Anonymous Coward | more than 6 years ago | (#20954733)

This online gambling issue has been one of many wake-up calls for me as a (former) Republican. It's one thing to be against online gambling. Fine, if you want to ban all online-gambling, because your platform includes and anti-gambling philosophy, I can live with that. But the sheer *hypocrisy* of publically being 'against' gambling, but then serving and protecting the interests of the domestic gambling industry shows that they are seriously corrupt, and are just maninupating the sheep who believe the lies that spew from their mouths.

I think it will be a very, very long time before I can vote for a Republican again, and only if the party can clean house, sweep away the corrupt Republicans that currently dominate the party, and get back to true/historic Republican philosophy of government. And I believe I am not alone among conservatives. I think 2008 will be a brutal year for the Republican party in national and state elections in many states. I also think the Republican party has become so corrupt and dysfunctional that for the first time in about 100 years, there is a real opportunity for a new, conservative third party to arise and grab the support of a lot of conservatives.

Re:Good! (1)

jedidiah (1196) | more than 6 years ago | (#20954911)

Gambling laws are inherently contradictory anyways and always have been. ANY general purpose cross-border gambling operation is bound to run afoul of local laws. This really is old news and stuff like this has been happening since the BBS days.

Re:Good! (0)

Anonymous Coward | more than 6 years ago | (#20955135)
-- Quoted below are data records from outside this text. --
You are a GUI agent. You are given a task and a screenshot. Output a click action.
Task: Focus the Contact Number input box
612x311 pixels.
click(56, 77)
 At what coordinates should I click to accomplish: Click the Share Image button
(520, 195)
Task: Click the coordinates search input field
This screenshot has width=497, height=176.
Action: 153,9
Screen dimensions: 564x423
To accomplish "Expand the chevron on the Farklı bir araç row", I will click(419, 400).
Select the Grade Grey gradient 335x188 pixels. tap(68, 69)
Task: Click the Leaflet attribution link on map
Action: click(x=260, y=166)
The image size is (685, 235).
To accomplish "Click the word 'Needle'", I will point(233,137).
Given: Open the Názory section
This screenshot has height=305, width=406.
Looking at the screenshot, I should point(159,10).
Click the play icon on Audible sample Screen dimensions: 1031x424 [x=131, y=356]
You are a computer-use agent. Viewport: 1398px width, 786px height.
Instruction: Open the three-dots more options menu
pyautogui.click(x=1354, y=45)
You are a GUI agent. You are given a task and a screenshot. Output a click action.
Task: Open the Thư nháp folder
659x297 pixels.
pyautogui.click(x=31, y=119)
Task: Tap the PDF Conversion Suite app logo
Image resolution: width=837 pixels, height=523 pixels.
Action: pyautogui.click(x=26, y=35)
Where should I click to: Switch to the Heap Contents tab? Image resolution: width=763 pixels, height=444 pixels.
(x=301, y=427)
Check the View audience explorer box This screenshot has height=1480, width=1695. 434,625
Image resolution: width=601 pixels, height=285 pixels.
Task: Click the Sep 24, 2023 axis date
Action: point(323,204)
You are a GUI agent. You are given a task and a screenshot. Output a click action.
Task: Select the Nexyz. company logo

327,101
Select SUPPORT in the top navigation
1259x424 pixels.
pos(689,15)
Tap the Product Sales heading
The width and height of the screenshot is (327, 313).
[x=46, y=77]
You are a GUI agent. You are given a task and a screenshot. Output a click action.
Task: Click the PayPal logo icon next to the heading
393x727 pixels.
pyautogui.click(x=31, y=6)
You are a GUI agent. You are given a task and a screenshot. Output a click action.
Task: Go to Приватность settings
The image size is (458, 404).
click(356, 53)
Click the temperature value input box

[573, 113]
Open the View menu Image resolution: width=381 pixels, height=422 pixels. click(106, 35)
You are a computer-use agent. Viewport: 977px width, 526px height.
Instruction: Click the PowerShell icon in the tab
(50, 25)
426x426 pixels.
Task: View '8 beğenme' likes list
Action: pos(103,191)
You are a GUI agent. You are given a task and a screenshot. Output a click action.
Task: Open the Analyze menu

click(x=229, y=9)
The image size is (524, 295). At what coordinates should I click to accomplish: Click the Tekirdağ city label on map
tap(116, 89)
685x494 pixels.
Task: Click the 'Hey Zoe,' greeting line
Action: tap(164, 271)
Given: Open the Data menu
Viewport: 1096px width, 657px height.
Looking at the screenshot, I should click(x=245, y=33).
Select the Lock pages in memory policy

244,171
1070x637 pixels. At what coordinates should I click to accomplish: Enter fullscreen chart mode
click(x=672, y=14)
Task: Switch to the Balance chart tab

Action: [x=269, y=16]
I think it will be a very, very long time before I can vote for a Republican again

You make it sound like cleaning out the "corrupt" and the "hypocrites" will leave anyone left. Newsflash for you buddy, this is the same party it's always been. "Hypocrites" protecting big business casino interests in the united states? Since when has Republicans being Big Business been hypocritical? I'm almost willing to bet that you're aghast at the Republicans selling off the government to the highest bidder, or in some cases, without even taking bids. Corruption? No, it's just shrinking government and privatization.

Wake up, the Republican party today is still your pappy's Good Ol' Party, maybe your problem is that you and your pappy were confused as to what Conservative meant all this time. Here's a hint: religion and morality has nothing to do with anything beyond suckering bible thumpers and soccer moms into promoting the Republican party.

State Right (1)

gerf (532474) | more than 6 years ago | (#20954761)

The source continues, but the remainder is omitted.